Recontra enamorados

La curvatura de una espalda. El brillo de unos ojos. La expresividad de ciertas palabras. La manera, el estilo en los movimientos y en la ropa pueden desencadenar tormentas inesperadas.
La gente se enamora. Se lanza a la pileta con el último suspiro y espera que abajo todavía quede el agua suficiente para salir con la boca abierta hacia una nueva bocanada.
La ciencia no ha descifrado aun los laberintos de esta extrañísima forma de suicidio. Estas ganas de tenerlo todo bajo el riesgo de, al final, no obtener nada. No hay sortilegio. No hay conjuro que pueda contener la vocación por perderse, por apostar hasta los botones en un deseo, que albergamos los seres humanos.
Me he enterado ayer que los simios se matan unos a otros con el propósito de expandir su territorio. Una compañera de redacción me apunta que protegiendo lo suyo también los leones cometen sus pecados. Ya ven, en la parada del crimen humanos y bestias interpretan la sinfonía de la sangre.
Sin embargo, estoy convencido de que sólo nosotros somos capaces de perder la cabeza por amor. Y mejor no preguntes «de qué hablamos cuando hablamos de amor».
El asunto es que lo hacemos, nos estregamos. Regalamos el alma en bandeja de plata. Abrimos bien grande la puerta, de par en par, y todo lo que somos, todo lo que nos constituye, todo lo que nos define, sale corriendo hacia el objeto de la pasión.

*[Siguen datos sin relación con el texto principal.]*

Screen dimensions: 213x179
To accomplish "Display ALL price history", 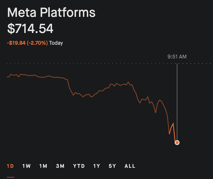I will click(130, 166).
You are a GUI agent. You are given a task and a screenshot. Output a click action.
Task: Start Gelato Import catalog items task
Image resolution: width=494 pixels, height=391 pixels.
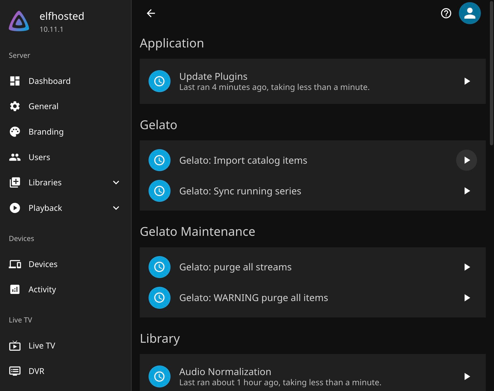(467, 160)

Un angelito tierno, inocente y un poco tontolín nos avisa: «mirá que que podría salir mal».
¿Importa?. Aquí no hay espacio para el regateo. No hay dignidad que aguante. Este infierno posee su propio paraíso. Los ingredientes en juego, tanto nos hieren como curan la herida. O anestesian el dolor. En cada beso se conjuga un verbo distinto y se reinventa la vida proyectándose hacia más vida.
Quien no se ha enamorado no ha vivido.
¿Podrás encontrar a alguien más solo que al enamorado de un imposible?. Enamorado y rechazado. Que odioso resulta. Que incómoda sensación se nos queda pegada al cuerpo. Pero, ya lo dicen los piojos: «hay tanta belleza tirada en la mesa, desnuda toda rebalsada».
Como es obvio, desconozco la cura para tan terrible mal. Aunque, desde hace unos años, tengo la teoría, y creo fervientemente en ella, de que no nos enamoramos para el otro ni siquiera del otro, sino que lo hacemos en función de nosotros mismos. Amamos, o lo que sea que esto signifique, para testificar que la maravillosa energía vive bajo nuestra piel. Que arbitramos un don. Que con fanatismo y desmesura podemos de testificar que, si, estamos listos para patear el tablero del universo y hacer el click. A un milímetro de provocar el Big Bang, una vez más.
No por nada enamorados es como se hacen los hijos y se escriben las poesías.